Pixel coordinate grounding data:
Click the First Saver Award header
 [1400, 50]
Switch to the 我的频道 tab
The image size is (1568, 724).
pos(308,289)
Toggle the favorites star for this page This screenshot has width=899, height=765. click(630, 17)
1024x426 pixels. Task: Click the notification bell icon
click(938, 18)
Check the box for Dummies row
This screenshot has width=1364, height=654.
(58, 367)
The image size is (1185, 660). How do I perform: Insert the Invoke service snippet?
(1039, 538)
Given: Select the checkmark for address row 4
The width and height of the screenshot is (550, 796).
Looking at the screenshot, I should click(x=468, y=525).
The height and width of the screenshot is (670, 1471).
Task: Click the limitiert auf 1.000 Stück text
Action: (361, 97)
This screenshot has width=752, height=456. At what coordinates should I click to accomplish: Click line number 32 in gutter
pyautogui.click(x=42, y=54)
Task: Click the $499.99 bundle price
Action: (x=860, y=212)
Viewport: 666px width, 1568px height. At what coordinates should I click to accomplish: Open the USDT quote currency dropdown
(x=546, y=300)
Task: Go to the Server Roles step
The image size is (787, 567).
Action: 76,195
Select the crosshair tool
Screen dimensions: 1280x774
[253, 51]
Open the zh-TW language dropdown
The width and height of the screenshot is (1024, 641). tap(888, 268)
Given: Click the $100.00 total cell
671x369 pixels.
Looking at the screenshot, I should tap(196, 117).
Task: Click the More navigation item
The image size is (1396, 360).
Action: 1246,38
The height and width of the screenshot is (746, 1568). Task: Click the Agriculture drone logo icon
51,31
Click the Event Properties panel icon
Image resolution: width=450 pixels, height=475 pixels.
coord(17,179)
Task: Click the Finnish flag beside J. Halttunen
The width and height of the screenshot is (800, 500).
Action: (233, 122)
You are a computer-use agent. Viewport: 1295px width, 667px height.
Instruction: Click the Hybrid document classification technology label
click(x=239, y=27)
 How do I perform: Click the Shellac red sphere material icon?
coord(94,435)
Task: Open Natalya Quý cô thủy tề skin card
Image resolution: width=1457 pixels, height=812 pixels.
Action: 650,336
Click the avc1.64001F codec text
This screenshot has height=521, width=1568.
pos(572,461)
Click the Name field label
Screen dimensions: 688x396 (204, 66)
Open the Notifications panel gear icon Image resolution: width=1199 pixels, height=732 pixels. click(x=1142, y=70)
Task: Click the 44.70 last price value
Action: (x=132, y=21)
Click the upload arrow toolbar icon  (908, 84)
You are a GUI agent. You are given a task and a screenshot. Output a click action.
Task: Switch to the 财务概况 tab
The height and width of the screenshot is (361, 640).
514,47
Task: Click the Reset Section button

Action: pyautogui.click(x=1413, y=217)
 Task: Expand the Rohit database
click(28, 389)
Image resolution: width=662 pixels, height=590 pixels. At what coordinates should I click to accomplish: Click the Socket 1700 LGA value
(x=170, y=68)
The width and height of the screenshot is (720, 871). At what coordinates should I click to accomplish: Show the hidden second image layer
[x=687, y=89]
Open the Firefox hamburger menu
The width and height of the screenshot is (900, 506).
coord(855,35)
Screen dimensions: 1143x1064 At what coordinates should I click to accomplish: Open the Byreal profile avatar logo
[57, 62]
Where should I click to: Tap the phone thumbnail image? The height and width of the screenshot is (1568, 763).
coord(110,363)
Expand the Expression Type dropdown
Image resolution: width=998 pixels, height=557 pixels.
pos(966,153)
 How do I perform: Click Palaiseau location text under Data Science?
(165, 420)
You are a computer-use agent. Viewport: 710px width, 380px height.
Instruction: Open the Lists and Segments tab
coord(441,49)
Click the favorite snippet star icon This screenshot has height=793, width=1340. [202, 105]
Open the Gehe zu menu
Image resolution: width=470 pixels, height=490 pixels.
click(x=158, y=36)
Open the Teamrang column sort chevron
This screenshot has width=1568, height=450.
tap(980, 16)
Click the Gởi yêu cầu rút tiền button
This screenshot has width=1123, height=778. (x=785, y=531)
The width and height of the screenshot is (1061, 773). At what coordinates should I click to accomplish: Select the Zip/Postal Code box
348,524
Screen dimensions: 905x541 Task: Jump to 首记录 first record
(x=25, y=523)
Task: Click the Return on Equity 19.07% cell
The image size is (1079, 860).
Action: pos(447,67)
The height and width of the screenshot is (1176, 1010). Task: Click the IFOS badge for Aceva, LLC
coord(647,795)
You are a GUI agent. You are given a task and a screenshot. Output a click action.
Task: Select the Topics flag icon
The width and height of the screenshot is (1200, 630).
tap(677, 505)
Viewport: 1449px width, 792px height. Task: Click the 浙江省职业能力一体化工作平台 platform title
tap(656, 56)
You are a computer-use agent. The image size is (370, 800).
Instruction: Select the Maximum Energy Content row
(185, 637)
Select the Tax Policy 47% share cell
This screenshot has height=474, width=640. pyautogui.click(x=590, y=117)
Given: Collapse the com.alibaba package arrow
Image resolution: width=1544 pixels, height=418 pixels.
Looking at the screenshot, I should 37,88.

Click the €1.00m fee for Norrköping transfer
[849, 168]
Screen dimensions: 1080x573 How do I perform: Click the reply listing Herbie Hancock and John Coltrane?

_Brief_
Output the data above exactly, please, line for line.

_The completed task_
Click the First Saver Award header
 [1400, 50]
Switch to the 我的频道 tab
The image size is (1568, 724).
pos(308,289)
Toggle the favorites star for this page This screenshot has width=899, height=765. click(630, 17)
1024x426 pixels. Task: Click the notification bell icon
click(938, 18)
Check the box for Dummies row
This screenshot has width=1364, height=654.
(58, 367)
The image size is (1185, 660). How do I perform: Insert the Invoke service snippet?
(1039, 538)
Given: Select the checkmark for address row 4
The width and height of the screenshot is (550, 796).
Looking at the screenshot, I should click(x=468, y=525).
The height and width of the screenshot is (670, 1471).
Task: Click the limitiert auf 1.000 Stück text
Action: (361, 97)
This screenshot has width=752, height=456. At what coordinates should I click to accomplish: Click line number 32 in gutter
pyautogui.click(x=42, y=54)
Task: Click the $499.99 bundle price
Action: (x=860, y=212)
Viewport: 666px width, 1568px height. At what coordinates should I click to accomplish: Open the USDT quote currency dropdown
(x=546, y=300)
Task: Go to the Server Roles step
The image size is (787, 567).
Action: 76,195
Select the crosshair tool
Screen dimensions: 1280x774
[253, 51]
Open the zh-TW language dropdown
The width and height of the screenshot is (1024, 641). tap(888, 268)
Given: Click the $100.00 total cell
671x369 pixels.
Looking at the screenshot, I should tap(196, 117).
Task: Click the More navigation item
The image size is (1396, 360).
Action: 1246,38
The height and width of the screenshot is (746, 1568). Task: Click the Agriculture drone logo icon
51,31
Click the Event Properties panel icon
Image resolution: width=450 pixels, height=475 pixels.
coord(17,179)
Task: Click the Finnish flag beside J. Halttunen
The width and height of the screenshot is (800, 500).
Action: (233, 122)
You are a computer-use agent. Viewport: 1295px width, 667px height.
Instruction: Click the Hybrid document classification technology label
click(x=239, y=27)
 How do I perform: Click the Shellac red sphere material icon?
coord(94,435)
Task: Open Natalya Quý cô thủy tề skin card
Image resolution: width=1457 pixels, height=812 pixels.
Action: 650,336
Click the avc1.64001F codec text
This screenshot has height=521, width=1568.
pos(572,461)
Click the Name field label
Screen dimensions: 688x396 (204, 66)
Open the Notifications panel gear icon Image resolution: width=1199 pixels, height=732 pixels. click(x=1142, y=70)
Task: Click the 44.70 last price value
Action: (x=132, y=21)
Click the upload arrow toolbar icon  (908, 84)
You are a GUI agent. You are given a task and a screenshot. Output a click action.
Task: Switch to the 财务概况 tab
The height and width of the screenshot is (361, 640).
514,47
Task: Click the Reset Section button

Action: pyautogui.click(x=1413, y=217)
 Task: Expand the Rohit database
click(28, 389)
Image resolution: width=662 pixels, height=590 pixels. At what coordinates should I click to accomplish: Click the Socket 1700 LGA value
(x=170, y=68)
The width and height of the screenshot is (720, 871). At what coordinates should I click to accomplish: Show the hidden second image layer
[x=687, y=89]
Open the Firefox hamburger menu
The width and height of the screenshot is (900, 506).
coord(855,35)
Screen dimensions: 1143x1064 At what coordinates should I click to accomplish: Open the Byreal profile avatar logo
[57, 62]
Where should I click to: Tap the phone thumbnail image? The height and width of the screenshot is (1568, 763).
coord(110,363)
Expand the Expression Type dropdown
Image resolution: width=998 pixels, height=557 pixels.
pos(966,153)
 How do I perform: Click Palaiseau location text under Data Science?
(165, 420)
You are a computer-use agent. Viewport: 710px width, 380px height.
Instruction: Open the Lists and Segments tab
coord(441,49)
Click the favorite snippet star icon This screenshot has height=793, width=1340. [202, 105]
Open the Gehe zu menu
Image resolution: width=470 pixels, height=490 pixels.
click(x=158, y=36)
Open the Teamrang column sort chevron
This screenshot has width=1568, height=450.
tap(980, 16)
Click the Gởi yêu cầu rút tiền button
This screenshot has width=1123, height=778. (x=785, y=531)
The width and height of the screenshot is (1061, 773). At what coordinates should I click to accomplish: Select the Zip/Postal Code box
348,524
Screen dimensions: 905x541 Task: Jump to 首记录 first record
(x=25, y=523)
Task: Click the Return on Equity 19.07% cell
The image size is (1079, 860).
Action: pos(447,67)
The height and width of the screenshot is (1176, 1010). Task: Click the IFOS badge for Aceva, LLC
coord(647,795)
You are a GUI agent. You are given a task and a screenshot. Output a click action.
Task: Select the Topics flag icon
The width and height of the screenshot is (1200, 630).
tap(677, 505)
Viewport: 1449px width, 792px height. Task: Click the 浙江省职业能力一体化工作平台 platform title
tap(656, 56)
You are a computer-use agent. The image size is (370, 800).
Instruction: Select the Maximum Energy Content row
(185, 637)
Select the Tax Policy 47% share cell
This screenshot has height=474, width=640. pyautogui.click(x=590, y=117)
Given: Collapse the com.alibaba package arrow
Image resolution: width=1544 pixels, height=418 pixels.
Looking at the screenshot, I should 37,88.

Click the €1.00m fee for Norrköping transfer
[849, 168]
Screen dimensions: 1080x573 How do I perform: Click the reply listing Herbie Hancock and John Coltrane?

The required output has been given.